HOLIDAY IN SPAIN. Michael Todd Co., 1960. Denholm Elliott, Peter Lorre, Beverly Bentley, Paul Lukas, Liam Redmond, Leo McKern, Peter Arne, Diana Dors. Screenplay by Audrey and William Roos, based on their novel Ghost of a Chance as by Kelly Roos (novelized as Scent of Mystery). Directed by Jack Cardiff.

   Once upon a time Mike Todd married Elizabeth Taylor and wanted to make a movie of Jules Verne’s Around the World in Eighty Days, a big movie, and in that movie he wanted to use his new wide screen Todd-Ao process and new technology in sound, and generally revolutionize film in general because it was getting harder and harder to compete with television. And related to that he made a sort of experimental film called Scent of Mystery.

   As part of this he came up with a process called Smell-O-Vision where scenes in the film could be accompanied by scents that were sprayed onto viewers in the theater, and to best utilize this technology, he came up with a mystery where the scents would be clues to the mystery.

   For this project he purchased the rights to a book by Audrey and William Roos, who wrote as Kelly Roos, about a young man rushing around New York to prevent an innocent whose name he didn’t know and who did not know they were in danger from being murdered.

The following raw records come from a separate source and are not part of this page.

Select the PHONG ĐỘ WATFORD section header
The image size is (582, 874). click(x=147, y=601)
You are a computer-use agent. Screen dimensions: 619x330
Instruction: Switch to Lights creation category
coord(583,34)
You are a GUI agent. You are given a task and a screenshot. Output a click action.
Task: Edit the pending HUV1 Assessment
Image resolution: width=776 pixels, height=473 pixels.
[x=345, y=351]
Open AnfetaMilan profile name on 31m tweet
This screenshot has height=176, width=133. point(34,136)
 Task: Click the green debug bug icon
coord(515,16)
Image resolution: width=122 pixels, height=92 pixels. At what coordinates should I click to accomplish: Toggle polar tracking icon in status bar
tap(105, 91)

   Because the film was designed to show off Todd-Ao and Todd’s new sound system as well as Smell-O-Vision, he shot it in Spain, better scenery and more exotic scents, and being too clever for his own good called it Scent of Mystery.

   It was a pretty dismal failure. All the scents smelled the same and none of them any too good, and frankly the two hour and five minute running time was far too much for the slim plot, and despite a fine cast and a droll teaming of Denholm Elliott and Peter Lorre as the hero, mystery writer Oliver Larker on holiday, and a somewhat rascally taxi driver accompanying him on his Cook’s Tour of Spain, it was all a little much. Even an intermission that included a literal cliffhanger couldn’t help.

   It eventually played on television with scratch and sniff cards and in a more truncated form, but it didn’t really fare any better there.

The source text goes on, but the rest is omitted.